Learning style is known as way of learning or preference by the learner on how materials are 
presented, how to work with it and how to internalize information [1-2]. Identifying a student’s learning style 
has several benefits, such as making students aware of their strength and weaknesses when it comes to learning. 
It is also meant to be used in determining the learning preferences of each student either in a traditional 
classroom or through an online learning based system [3]. An online learning based system can be defined as 
an online system where there is an interaction between students and system [4]. Initially, in an online learning 
based system, the learning style of the user is determined by using available learning style questionnaires based 
on selected learning style model and the most commonly used learning style model is the FSLSM which also 
incorporates different elements from different learning style models such as [5]. However, when students are 
asked to fill in the questionnaire, they take longer time to fill it as the questions are long and they refuse 
spending too much time on the questionnaire which causes them to put in random answers [6]. Therefore, 
researchers came out with an alternative where they determine the learning style automatically [5]. This is done 
by collecting log files of the interactive behavior of the user with the system.
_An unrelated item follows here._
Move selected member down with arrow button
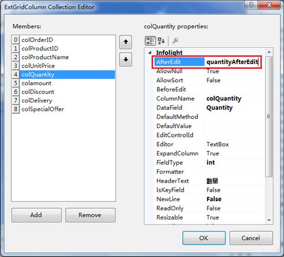This screenshot has height=257, width=284. (125, 60)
The content of the log files 
consists of several related attributes matched to the system such as the number of visits, characteristics and 
types of objects chosen, sequences of actions and selected search terms, number of visits, time spent and 
performance. It also includes the activities tracked such as the searching, enroll in exam, quiz, self-assessment 
test, using forum, sending email and discussion board including reading or downloading of materials from the 
system [5, 7]. These attributes were then matched with the learning style model. Then, the result is further 
analyzed using machine learning algorithms until the learning style of the user is determined.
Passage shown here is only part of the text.